Data to use:

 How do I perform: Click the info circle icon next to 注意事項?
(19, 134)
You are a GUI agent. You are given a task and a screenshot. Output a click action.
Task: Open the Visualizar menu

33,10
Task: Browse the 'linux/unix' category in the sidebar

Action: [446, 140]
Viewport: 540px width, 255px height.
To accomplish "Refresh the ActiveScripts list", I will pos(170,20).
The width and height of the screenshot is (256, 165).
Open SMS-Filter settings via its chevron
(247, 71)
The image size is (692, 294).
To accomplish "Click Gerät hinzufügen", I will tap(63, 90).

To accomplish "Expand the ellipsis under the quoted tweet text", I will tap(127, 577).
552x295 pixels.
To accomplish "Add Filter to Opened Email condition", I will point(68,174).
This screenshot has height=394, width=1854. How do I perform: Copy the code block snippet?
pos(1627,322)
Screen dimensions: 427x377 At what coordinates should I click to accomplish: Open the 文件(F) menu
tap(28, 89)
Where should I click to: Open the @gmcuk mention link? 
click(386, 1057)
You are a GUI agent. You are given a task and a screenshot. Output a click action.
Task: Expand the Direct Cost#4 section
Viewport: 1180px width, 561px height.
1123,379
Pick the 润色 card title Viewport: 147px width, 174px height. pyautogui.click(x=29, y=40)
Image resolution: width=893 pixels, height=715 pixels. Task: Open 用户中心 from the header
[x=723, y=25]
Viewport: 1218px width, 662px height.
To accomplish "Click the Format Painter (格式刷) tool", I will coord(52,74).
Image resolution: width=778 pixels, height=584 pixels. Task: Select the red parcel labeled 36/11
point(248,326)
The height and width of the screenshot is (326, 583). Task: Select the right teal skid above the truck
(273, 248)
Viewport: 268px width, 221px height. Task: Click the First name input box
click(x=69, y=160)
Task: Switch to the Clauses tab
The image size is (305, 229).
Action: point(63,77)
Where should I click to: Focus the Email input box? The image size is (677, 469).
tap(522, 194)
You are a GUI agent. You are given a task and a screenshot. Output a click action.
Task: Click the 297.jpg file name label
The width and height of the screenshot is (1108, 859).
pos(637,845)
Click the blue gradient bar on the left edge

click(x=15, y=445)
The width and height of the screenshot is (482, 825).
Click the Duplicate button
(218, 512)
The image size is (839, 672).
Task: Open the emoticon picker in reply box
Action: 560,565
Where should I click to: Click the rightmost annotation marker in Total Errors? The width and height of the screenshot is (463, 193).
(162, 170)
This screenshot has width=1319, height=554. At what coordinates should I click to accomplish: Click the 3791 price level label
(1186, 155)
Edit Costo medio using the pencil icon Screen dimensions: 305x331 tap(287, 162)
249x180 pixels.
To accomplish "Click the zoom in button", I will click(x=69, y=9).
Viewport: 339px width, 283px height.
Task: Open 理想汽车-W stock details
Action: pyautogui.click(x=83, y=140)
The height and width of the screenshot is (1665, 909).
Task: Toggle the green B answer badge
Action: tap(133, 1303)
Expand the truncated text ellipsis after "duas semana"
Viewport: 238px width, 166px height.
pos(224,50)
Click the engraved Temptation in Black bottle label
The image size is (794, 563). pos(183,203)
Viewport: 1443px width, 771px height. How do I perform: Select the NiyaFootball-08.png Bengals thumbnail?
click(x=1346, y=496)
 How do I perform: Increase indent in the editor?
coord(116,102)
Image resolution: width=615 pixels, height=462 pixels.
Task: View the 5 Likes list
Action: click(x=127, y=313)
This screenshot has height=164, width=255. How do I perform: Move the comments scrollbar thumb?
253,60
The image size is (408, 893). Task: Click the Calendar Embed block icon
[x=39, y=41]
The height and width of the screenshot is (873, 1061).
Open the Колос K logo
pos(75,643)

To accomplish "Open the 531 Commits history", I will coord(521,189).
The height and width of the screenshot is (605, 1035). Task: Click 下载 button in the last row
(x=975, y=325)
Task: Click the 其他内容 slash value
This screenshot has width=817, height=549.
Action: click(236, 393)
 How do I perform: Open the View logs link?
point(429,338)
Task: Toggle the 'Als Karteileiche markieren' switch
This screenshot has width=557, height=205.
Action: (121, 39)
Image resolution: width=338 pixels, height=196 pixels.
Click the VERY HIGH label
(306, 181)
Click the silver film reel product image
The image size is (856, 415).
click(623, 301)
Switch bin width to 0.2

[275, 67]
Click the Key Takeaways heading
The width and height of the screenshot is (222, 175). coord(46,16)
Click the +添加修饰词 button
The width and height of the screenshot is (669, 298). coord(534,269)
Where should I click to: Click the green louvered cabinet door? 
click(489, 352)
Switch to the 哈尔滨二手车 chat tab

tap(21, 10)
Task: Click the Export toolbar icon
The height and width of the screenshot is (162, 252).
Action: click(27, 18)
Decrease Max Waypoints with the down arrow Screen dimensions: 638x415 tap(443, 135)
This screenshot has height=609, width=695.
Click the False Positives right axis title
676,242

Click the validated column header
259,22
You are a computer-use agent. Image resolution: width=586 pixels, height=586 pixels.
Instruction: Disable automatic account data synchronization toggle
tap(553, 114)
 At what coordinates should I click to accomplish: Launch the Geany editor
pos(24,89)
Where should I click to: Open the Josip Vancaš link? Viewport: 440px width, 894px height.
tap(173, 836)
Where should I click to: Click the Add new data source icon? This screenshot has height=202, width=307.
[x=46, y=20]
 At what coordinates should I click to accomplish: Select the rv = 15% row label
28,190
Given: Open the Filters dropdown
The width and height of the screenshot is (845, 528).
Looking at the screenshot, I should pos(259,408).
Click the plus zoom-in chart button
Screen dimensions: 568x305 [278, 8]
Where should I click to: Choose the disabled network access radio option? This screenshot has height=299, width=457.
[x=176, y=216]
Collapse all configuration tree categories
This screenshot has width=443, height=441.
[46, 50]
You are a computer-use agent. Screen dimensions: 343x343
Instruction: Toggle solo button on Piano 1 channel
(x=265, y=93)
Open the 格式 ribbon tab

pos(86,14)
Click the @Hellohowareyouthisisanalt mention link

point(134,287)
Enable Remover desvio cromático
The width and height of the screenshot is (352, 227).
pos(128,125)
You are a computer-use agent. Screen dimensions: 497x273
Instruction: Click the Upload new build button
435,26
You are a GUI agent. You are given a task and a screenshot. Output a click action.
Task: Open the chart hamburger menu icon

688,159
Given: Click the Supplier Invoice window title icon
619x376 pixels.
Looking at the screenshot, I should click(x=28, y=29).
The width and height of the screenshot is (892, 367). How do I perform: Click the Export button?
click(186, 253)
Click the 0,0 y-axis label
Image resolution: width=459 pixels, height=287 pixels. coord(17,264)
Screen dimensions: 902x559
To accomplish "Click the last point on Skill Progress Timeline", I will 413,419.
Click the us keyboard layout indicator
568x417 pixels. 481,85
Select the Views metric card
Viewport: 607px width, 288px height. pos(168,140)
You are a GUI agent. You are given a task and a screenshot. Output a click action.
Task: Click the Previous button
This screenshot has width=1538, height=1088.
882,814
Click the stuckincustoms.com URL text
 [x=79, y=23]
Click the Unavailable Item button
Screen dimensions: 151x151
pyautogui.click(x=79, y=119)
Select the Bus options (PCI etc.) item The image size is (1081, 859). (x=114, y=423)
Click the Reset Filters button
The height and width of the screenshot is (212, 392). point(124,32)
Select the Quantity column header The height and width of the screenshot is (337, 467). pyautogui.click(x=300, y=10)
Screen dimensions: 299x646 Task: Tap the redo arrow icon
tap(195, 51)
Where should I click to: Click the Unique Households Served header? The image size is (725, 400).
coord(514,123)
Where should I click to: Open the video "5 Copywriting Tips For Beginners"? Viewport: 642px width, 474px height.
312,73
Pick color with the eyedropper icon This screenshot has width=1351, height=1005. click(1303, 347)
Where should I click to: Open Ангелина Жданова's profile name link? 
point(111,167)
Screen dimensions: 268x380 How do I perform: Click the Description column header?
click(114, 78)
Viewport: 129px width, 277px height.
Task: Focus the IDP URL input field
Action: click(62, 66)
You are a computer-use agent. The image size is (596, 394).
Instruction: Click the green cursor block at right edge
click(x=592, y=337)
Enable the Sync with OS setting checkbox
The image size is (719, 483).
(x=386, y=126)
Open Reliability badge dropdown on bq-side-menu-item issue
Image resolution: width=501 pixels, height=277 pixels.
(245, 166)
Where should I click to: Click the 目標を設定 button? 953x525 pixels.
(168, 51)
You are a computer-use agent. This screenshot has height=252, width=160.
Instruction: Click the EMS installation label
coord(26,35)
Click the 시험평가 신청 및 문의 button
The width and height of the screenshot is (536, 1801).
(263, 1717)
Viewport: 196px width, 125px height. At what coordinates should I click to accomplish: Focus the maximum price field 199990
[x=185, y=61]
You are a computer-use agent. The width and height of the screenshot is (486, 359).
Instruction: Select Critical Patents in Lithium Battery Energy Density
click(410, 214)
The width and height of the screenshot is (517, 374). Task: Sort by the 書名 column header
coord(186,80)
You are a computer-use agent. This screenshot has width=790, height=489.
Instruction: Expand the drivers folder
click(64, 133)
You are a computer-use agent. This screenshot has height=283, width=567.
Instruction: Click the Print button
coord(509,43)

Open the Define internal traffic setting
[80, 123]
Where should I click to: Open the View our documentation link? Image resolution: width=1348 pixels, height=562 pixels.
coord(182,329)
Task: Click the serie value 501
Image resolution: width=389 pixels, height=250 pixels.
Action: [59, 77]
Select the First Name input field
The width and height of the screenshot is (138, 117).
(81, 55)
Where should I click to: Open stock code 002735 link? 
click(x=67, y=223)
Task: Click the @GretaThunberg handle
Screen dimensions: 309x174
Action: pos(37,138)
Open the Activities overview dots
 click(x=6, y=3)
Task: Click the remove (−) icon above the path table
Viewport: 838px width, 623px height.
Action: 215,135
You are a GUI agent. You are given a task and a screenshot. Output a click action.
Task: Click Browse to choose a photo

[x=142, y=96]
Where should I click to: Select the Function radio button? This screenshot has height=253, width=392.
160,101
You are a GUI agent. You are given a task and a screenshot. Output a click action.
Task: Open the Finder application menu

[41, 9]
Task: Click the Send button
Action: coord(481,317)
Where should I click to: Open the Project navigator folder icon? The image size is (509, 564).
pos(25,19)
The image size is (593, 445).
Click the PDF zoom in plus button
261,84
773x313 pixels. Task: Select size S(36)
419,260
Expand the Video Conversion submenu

Required work:
Scan the entries above for the line containing "Where should I click to: Open the View", and copy it and all lines after it exactly, down to and including the line containing "Task: Click the @GretaThunberg handle".

Answer to the problem:
Where should I click to: Open the View our documentation link? Image resolution: width=1348 pixels, height=562 pixels.
coord(182,329)
Task: Click the serie value 501
Image resolution: width=389 pixels, height=250 pixels.
Action: [59, 77]
Select the First Name input field
The width and height of the screenshot is (138, 117).
(81, 55)
Where should I click to: Open stock code 002735 link? 
click(x=67, y=223)
Task: Click the @GretaThunberg handle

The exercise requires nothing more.